## GIVEN TEXT
○ ○ ○ ○
Researchers at the University of Nevada-Las Vegas took a closer look at the max-cushioned running shoe craze. Specifically, they wondered what larger, more cushioned running shoes can do to a runner’s economy.
The researchers—Miles A. Mercer, Tori Stone, Jack Young and John Mercer of UNLV—presented their findings last week at the American College of Sports Medicine meeting in Boston. In their small study, 10 experienced runners were fitted with a pair of neutral running shoes with traditional cushioning (a pair of Adidas with Adiprene cushioning) and a pair of max-cushioned running shoes (Hoka One One Bondi 4s). Over two days, the runners did several sessions on the treadmill at various speeds and inclines. Each session lasted about 10 minutes and VO2 Max—an indication of running economy—was measured.
The conclusion? Researchers found that VO2 Max was not influenced by the shoe the runners were wearing. VO2 Max, as expected, was impacted by the speed of the treadmill and the incline of the treadmill—but not by which shoe the runners were wearing.
“It seems that the cushioning of the shoe (extreme vs. regular) play no role in the influence of running economy,” the study concludes.
Mercer told the New York Times that his colleagues hope to study injury patterns of max-cushioned shoes in the future.
○ ○ ○ ○
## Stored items
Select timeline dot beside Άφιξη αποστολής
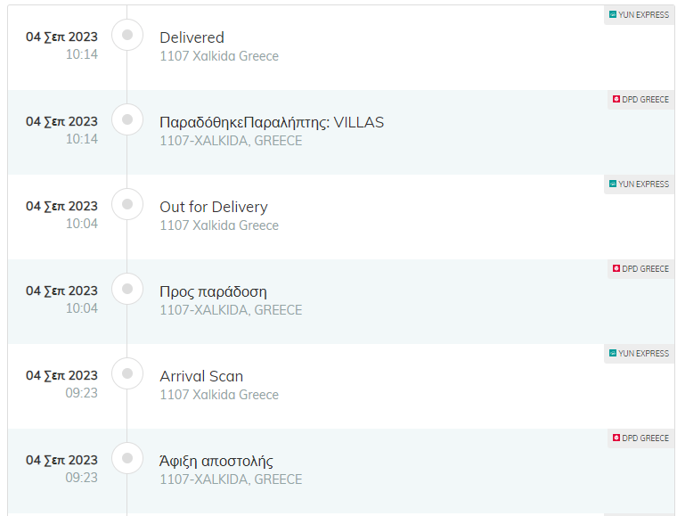This screenshot has height=516, width=677. (x=127, y=458)
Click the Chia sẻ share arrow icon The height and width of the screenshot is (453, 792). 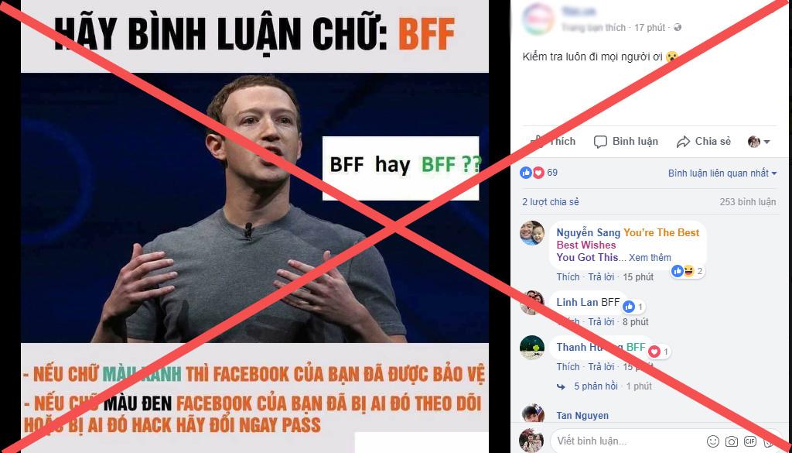tap(684, 142)
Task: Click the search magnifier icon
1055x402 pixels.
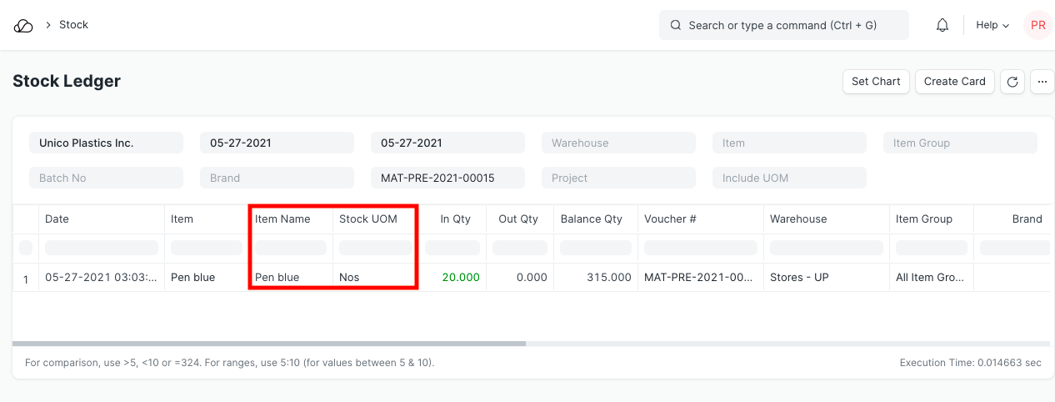Action: 676,25
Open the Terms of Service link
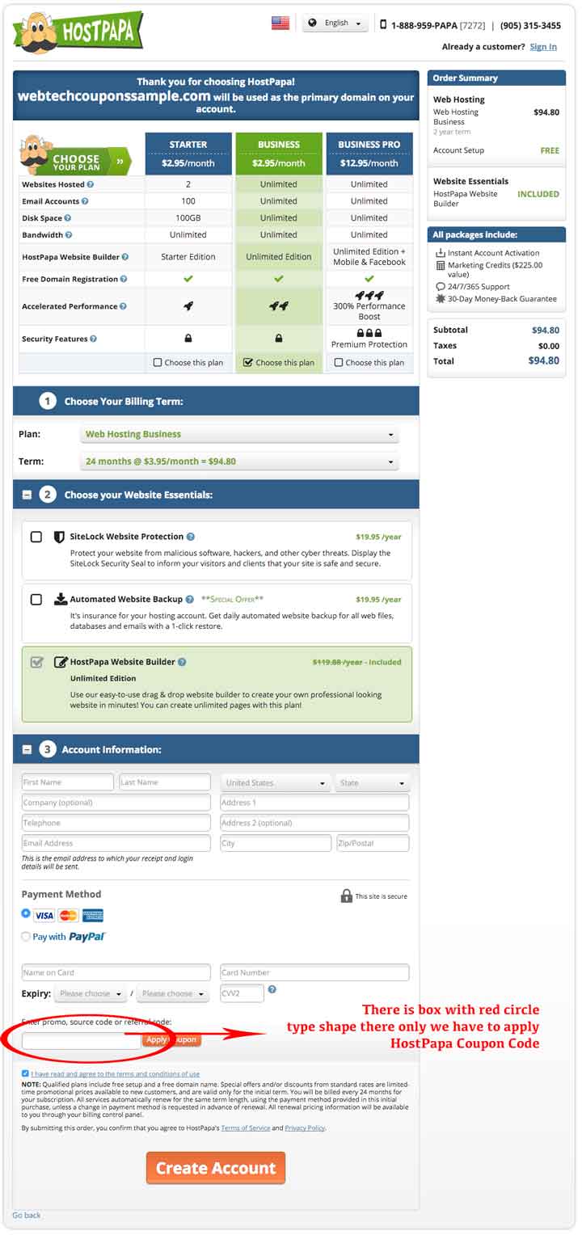582x1235 pixels. 248,1128
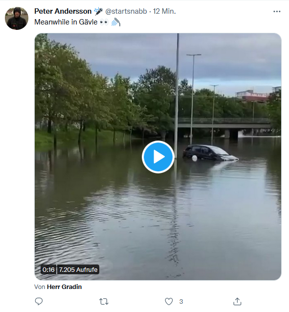The image size is (289, 312).
Task: Click the reply speech bubble icon
Action: click(x=39, y=301)
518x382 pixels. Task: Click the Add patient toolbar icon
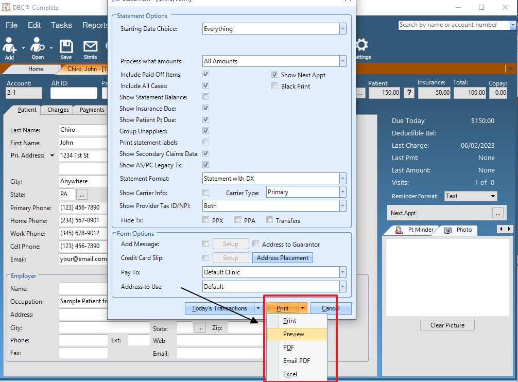[9, 47]
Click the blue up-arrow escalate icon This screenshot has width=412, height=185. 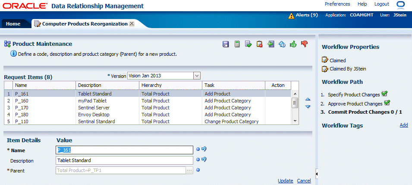282,44
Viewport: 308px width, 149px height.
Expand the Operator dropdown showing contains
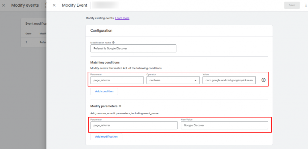173,80
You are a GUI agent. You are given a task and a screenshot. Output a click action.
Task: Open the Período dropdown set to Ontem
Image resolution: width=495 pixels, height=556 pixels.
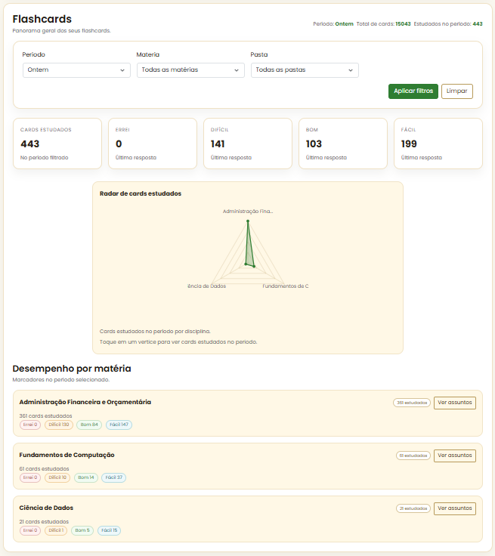point(76,70)
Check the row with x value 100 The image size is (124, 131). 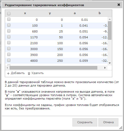coord(9,25)
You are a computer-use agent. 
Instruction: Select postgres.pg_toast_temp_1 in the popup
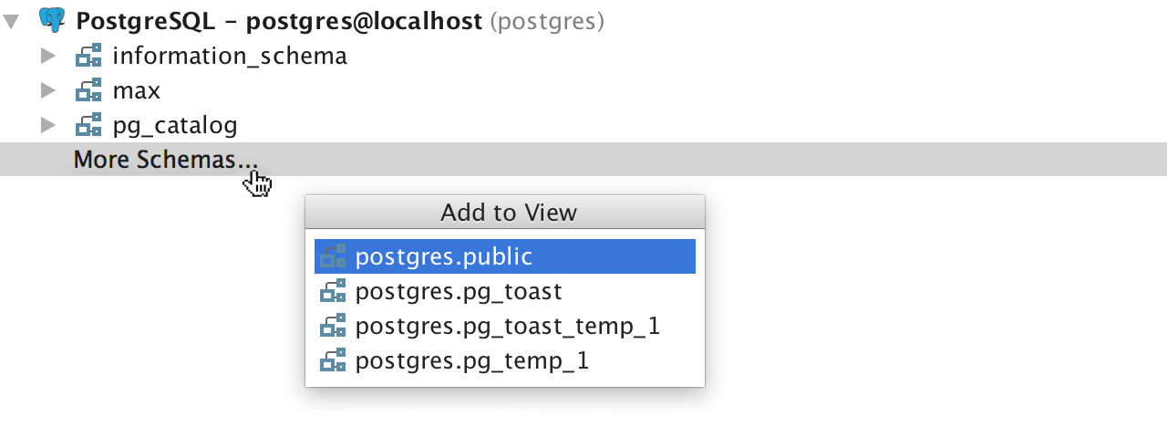(505, 327)
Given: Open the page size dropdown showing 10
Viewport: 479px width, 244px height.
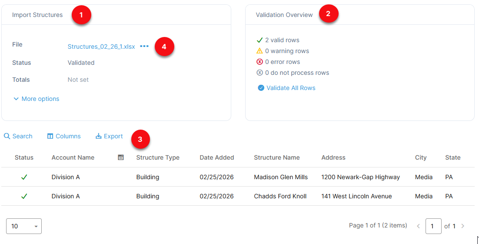Looking at the screenshot, I should [x=24, y=226].
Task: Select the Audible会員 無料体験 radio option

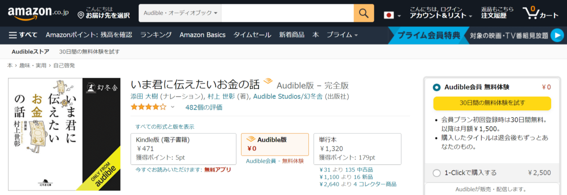Action: (x=437, y=87)
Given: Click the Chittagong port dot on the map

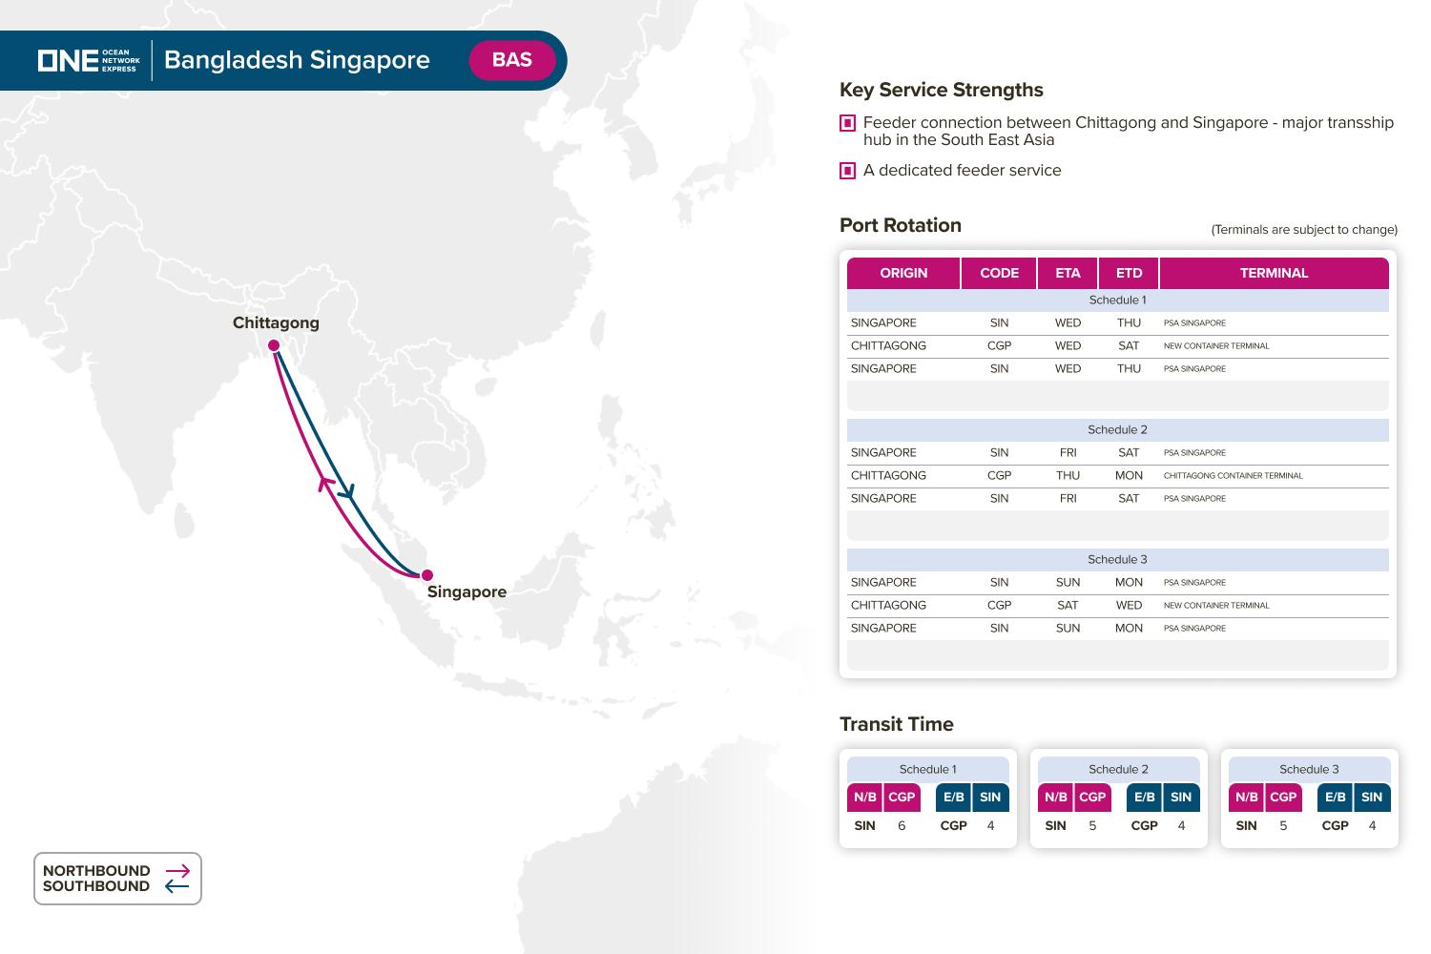Looking at the screenshot, I should (274, 345).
○ ○ ○ ○
## TASK A
Answer these from the running shoe article:
(i) How many runners took part in the study?
(ii) At what meeting, and in which city, were the findings presented?
(iii) What do Mercer's colleagues hope to study in the future?
## TASK B
Name every researcher listed in the running shoe article.
Please draw only on the running shoe article, not on the rows.

## EXERCISE OUTPUT A
(i) 10 experienced runners
(ii) The American College of Sports Medicine meeting in Boston
(iii) Injury patterns of max-cushioned shoes

## EXERCISE OUTPUT B
Miles A. Mercer, Tori Stone, Jack Young, John Mercer